After an initial prediction in its June outlook that global gross domestic product (GDP) will plunge by 4.6 percent this year, Fitch Ratings has revised its forecast slightly to 4.4 percent in a new outlook just released.
In the latest Global Economic Outlook (GEO) for September 2020, the rating agency stated that the recent return of economic activities after the record coronavirus-related recession in March and April has been swifter than anticipated, and that it expects the pace of expansion to moderate soon.
Brian Coulton, Fitch Ratings chief economist, while commenting on the frontier markets and major economies, said “China has already regained its pre-virus level of GDP and retail sales in the US, France and the UK now exceed February levels, but we doubt this will become the much-lauded ‘V’-shaped recovery. Unemployment shocks lie ahead in Europe, firms are cutting CAPEX, and social distancing continues to directly constrain private-sector spending.”
US economy expected to contract by 4.6 per cent in 2020
On the major economies in the world, Fitch said it expects the US economy to contract by 4.6 per cent in 2020 compared to its earlier 5.6 per cent forecast in June, while China is estimated to grow by 2.7 per cent compared to 1.2 per cent three months ago. The global rating company said the revisions, however, have been partly offset by cuts to its 2020 GDP forecast for the eurozone to -9 per cent from the initial -8 per cent, the United Kingdom revised to -11.5 per cent from the earlier -9 per cent and the emerging markets excluding China was revised to -5.7 per cent from -4.7 per cent due to the enormous change in its forecast for India to -10.5 per cent from -5 per cent for the fiscal year ending March 2021.
With the world GDP falling by 8.9 per cent year on year and many economies witnessing falls in output of a fifth or more, official data have shown the severity of the economic dislocation in the second quarter of 2020. Meanwhile, the UK, India, France, Italy and Spain stand out having witnessed stringent and lengthy lockdowns during the last quarter (Q2) which saw mobility levels fall very sharply.

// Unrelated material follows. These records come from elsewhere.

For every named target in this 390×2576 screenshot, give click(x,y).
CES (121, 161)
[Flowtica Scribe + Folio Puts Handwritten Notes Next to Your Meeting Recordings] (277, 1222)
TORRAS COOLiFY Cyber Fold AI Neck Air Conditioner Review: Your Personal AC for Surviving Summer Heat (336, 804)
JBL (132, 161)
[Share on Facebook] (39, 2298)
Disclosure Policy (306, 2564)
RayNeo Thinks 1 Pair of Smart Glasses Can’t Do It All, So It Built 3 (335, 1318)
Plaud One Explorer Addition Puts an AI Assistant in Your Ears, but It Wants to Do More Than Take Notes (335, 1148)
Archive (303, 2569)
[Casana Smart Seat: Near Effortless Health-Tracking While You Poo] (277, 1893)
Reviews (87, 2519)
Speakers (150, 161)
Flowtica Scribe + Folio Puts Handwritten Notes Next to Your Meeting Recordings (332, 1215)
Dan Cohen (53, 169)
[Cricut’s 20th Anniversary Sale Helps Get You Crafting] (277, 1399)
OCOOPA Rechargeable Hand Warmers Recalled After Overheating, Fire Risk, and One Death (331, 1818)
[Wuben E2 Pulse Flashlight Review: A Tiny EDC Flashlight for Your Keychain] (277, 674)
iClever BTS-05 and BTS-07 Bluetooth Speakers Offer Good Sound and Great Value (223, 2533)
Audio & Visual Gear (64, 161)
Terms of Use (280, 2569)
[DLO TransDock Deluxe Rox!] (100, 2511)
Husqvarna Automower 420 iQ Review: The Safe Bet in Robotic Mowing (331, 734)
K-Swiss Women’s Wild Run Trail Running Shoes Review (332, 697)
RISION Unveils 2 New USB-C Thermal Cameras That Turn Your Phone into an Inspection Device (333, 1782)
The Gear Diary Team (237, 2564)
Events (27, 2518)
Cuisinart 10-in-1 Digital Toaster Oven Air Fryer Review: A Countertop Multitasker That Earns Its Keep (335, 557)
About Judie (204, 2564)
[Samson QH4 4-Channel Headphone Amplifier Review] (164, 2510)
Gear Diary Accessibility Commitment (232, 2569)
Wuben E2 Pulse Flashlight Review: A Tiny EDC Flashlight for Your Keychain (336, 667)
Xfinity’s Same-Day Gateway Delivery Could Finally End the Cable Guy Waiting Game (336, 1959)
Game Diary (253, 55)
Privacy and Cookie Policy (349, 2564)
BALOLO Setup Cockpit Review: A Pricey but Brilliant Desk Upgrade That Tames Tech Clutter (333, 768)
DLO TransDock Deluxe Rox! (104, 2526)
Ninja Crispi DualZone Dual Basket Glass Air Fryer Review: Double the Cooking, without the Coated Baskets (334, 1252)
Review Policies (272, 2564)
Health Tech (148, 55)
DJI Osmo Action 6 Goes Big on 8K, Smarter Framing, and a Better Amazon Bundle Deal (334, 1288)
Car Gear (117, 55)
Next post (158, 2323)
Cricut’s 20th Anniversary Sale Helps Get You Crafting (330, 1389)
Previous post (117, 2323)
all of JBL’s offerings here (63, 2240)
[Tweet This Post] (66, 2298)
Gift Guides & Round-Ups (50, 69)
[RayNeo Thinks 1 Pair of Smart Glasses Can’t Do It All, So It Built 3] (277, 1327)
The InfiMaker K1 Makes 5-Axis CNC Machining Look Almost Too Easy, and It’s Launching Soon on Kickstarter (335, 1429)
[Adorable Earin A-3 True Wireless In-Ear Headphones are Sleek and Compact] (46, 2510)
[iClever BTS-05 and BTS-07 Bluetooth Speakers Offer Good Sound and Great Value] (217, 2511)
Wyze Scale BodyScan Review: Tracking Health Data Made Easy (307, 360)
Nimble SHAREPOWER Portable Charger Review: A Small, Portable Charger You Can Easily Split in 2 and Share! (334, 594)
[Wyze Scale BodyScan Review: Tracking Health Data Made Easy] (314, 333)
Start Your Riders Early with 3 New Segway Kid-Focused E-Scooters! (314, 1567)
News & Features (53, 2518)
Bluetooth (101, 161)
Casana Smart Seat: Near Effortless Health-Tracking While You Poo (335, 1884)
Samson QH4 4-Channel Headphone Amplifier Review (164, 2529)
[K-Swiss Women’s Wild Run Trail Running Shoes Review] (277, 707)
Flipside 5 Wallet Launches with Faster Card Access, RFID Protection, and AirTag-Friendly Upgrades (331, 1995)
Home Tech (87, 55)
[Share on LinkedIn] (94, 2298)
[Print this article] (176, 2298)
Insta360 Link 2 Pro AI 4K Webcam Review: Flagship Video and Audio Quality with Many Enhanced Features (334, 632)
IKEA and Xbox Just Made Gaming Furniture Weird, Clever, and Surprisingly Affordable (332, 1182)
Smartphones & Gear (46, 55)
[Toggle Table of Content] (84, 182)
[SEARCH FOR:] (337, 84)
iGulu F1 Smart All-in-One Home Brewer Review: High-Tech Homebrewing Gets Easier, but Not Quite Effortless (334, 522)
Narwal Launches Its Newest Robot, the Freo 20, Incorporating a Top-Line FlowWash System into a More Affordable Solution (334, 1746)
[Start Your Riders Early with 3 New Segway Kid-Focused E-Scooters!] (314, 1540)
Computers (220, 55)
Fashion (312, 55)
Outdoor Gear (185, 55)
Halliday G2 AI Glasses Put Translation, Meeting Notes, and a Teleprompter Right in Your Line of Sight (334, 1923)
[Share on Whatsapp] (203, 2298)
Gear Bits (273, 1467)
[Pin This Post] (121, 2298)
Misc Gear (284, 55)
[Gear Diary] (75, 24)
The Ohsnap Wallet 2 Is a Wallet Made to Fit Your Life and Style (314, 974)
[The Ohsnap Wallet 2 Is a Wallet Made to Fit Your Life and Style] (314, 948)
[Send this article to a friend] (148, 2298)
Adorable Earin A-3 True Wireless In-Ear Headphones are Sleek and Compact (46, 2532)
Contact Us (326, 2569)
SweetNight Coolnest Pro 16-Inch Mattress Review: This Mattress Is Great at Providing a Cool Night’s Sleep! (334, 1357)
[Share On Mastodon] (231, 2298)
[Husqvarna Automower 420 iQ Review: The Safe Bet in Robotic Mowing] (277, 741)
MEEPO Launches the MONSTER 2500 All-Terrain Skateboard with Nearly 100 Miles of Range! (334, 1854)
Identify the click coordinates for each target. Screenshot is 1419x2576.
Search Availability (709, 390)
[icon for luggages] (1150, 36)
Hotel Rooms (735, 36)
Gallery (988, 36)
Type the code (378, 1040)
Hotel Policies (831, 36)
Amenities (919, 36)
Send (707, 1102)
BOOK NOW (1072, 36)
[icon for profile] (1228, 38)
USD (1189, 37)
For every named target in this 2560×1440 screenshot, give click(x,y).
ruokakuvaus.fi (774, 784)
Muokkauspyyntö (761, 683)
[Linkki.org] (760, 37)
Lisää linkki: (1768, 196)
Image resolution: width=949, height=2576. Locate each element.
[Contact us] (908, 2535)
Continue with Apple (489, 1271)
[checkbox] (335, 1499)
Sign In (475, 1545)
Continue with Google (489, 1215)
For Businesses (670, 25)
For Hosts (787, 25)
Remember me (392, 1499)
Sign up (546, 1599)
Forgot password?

Fiscal policy easing to help offset weakened private demand
Additionally, Fitch further revealed that fiscal policy easing announcements since June will help offset the weakness in private demand as a moderate pace of recovery across economies from late 2020 is imminent. Fitch chief economist hinted that “We still see the recovery path being decidedly ‘swoosh’-shaped. Off the back of a two-month recession, we think it will take 18 months from the low-point in April for the US to get back to 4Q19 GDP and 30 months in the eurozone”
It also noted that as Emerging Markets (EMs) are in countless ways faced with tougher economic challenges from the pandemic given more-limited social safety nets and healthcare capacity as well as less span for insistent macro policy easing, many EMs now face economic contractions on a scale comparable to or larger than those seen in the eurozone despite much higher underlying growth rates.
According to Fitch, the easing in global credit conditions following massive central bank liquidity injections in the first half of the year has provided some relief.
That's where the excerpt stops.